Netanyahu fue acusado en 2020 de soborno, fraude y abuso de confianza en tres casos de corrupción conocidos como Casos 1000, 2000 y 4000.
La iniciativa de ley, titulada “Fin a la ambigüedad en el derecho penal: Derogación del delito de fraude y abuso de confianza”, fue presentada por el líder de la coalición, Ofir Katz (Likud), el diputado Michel Buskila (Tikvá Hadashá) y el diputado Simja Rothman (Hatzionut Hadatit).
Su propuesta exige restablecer la definición de delitos penales e impulsar una reforma del derecho penal.
Está previsto que el proyecto de ley avance en el Comité Ministerial de Legislación la próxima semana, antes de pasar a la Knéset.
Según los promotores del proyecto de ley, el delito de fraude y abuso de confianza, en su estado actual, funciona como una disposición general que socava gravemente el principio de legalidad y los fundamentos del derecho penal.
Argumentan que este delito se define en el código penal actual de forma imprecisa, otorgando un poder excesivo a los fiscales y a las autoridades policiales, lo que permite una aplicación selectiva y sesgada de la ley.
El propósito de la iniciativa de ley, según Katz, Buskila y Rothman, es “establecer delitos claramente definidos que actualmente no están contemplados en la ley”, incluyendo conflictos de intereses que involucran a familiares cercanos y el tráfico de información privilegiada por parte del gobierno.
Paralelamente, el proyecto de ley impulsaría la reforma que, según ellos, estaría destinada a “fortalecer la legislación disciplinaria y ampliar las herramientas de aplicación en materia ética”.
El Movimiento por un Gobierno de Calidad en Israel advirtió que los planes de la coalición para derogar la ley “no son de interés público”, en cambio, son “obra de funcionarios electos que se encuentran en conflicto de intereses y trabajan para promover sus propios intereses y los de sus familiares”.
“El delito de fraude y abuso de confianza es una de las defensas más sólidas que tenemos para la integridad en la vida pública”, enfatizó Tomer Naor, vicepresidente de derecho y estrategia del Movimiento por un Gobierno de Calidad en Israel.
“Su abolición nos dejaría en una situación en la que la conducta corrupta de los funcionarios electos, lo suficientemente sofisticada como para no ser considerada soborno, seguiría siendo legal”, añadió.
Desde la oposición, tacharon la propuesta de antidemocrática y acusaron al gobierno de impulsar una iniciativa de ley en base a la situación legal de Netanyahu.
El líder de la oposición, Yair Lapid (Yesh Atid), afirmó que su partido luchará contra el proyecto de ley “en la Knéset, en las calles y en los tribunales”.

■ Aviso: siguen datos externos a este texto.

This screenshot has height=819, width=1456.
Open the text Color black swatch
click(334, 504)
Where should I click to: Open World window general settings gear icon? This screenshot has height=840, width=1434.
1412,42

“Esta no es una reforma; es un golpe de Estado que convertirá a Israel en un Estado fallido y atrasado del tercer mundo”, declaró Lapid. “La coalición ha declarado la guerra al Israel democrático y avanzado, y nos movilizaremos y lucharemos para protegerlo”.
El diputado Gilad Kariv (Hademokratim) afirmó que con cada propuesta que el gobierno avanza, “el verdadero objetivo de la reforma del régimen se hace cada vez más evidente: anular los cargos penales contra Netanyahu, colocarlo por encima de la ley y otorgar inmunidad a los ministros del gobierno que cometen delitos para que hagan lo que les plazca”.
“El proyecto de ley para abolir los delitos por los que se acusa a Netanyahu no se aprobará”, recalcó Kariv. “No se aprobará porque la opinión pública democrática de Israel no lo permitirá. Lucharemos contra esta propuesta en los comités y en el pleno de la Knéset con todas nuestras fuerzas”.
El exjefe del Estado Mayor de las FDI, Gadi Eisenkot (Yashar), condenó el proyecto de ley y prometió reemplazar al gobierno actual.
“Esto no está motivado por el amor a Israel ni por la responsabilidad hacia sus ciudadanos”, dijo Eisenkot, y acusó al gobierno de actuar para “asegurar la supervivencia de una coalición deficiente y preservar el poder”.
“El gobierno de Israel actúa en contra de los ciudadanos de Israel“, apuntó.